Les Martyrs du Golfe d’Aden

Refugees on a boat

The Gulf of Aden separates the Horn of Africa from the Arabian Peninsula. Due to the desperate conditions, politically and economically, in Somalia and in Ethiopia, thousands of people from that region attempt to cross the Gulf of Aden to search for a better life in Yemen and Saudi Arabia. Callous human traffickers exploit the desperate situation of their fellow human being, promising a passage across the sea for $40. They cram more than a hundred people in 30-foot wooden vessels and set out for the three-day passage. For three long, hellish days, these people are without drinking water, food or even room to move. They are seasick, cramped and dehydrated. The “crew” keeps their human “cargo” under control by beating them, and throwing anyone over board who as much as opens his mouth. When they get near the Yemeni shore, the refugees are forced to jump in the water and swim to shore. Most can’t swim and are exhausted and so many of these poor souls drown there, right at the shore.

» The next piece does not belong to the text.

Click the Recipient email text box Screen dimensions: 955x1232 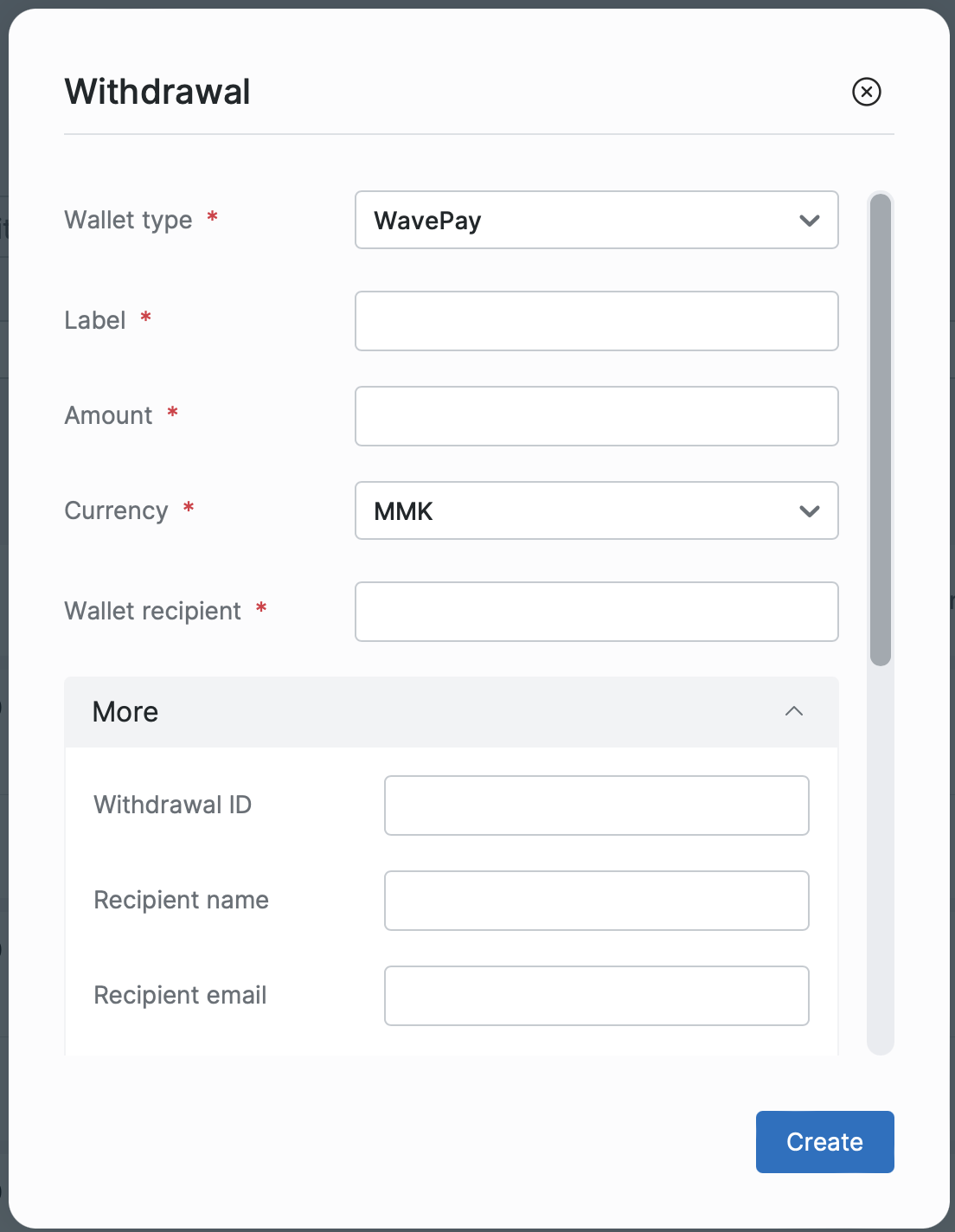pyautogui.click(x=596, y=996)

Thousands have taken this hellish voyage, and in 2005 alone, the UN estimates that 1,700 lost their lives in this horrifying quest for a better destiny.

A courageous Frenchman, the journalist Daniel Grandclément got on one of these boats and filmed the conditions on board, witnessed the beatings and heard the screams in the night. His documentary was aired in April on French television, but it is also available on the web:

Part One – (narration in French) this documents the conditions on the boat. Not for the faint of heart.

Part Two – (narration in French) this is an eerie, night vision film of the arrival of the refugees on the shore of Yemen. A documentary film team filmed this footage, apparently it was pure coincidence that they were there at the time.

Daniel Grandclément was arrested by Yemeni authorities, and held for five days before being released. The Somalis are allowed to stay in Yemen as refugees. The Ethiopians have to find their way through the Arabian Desert to Saudi Arabia.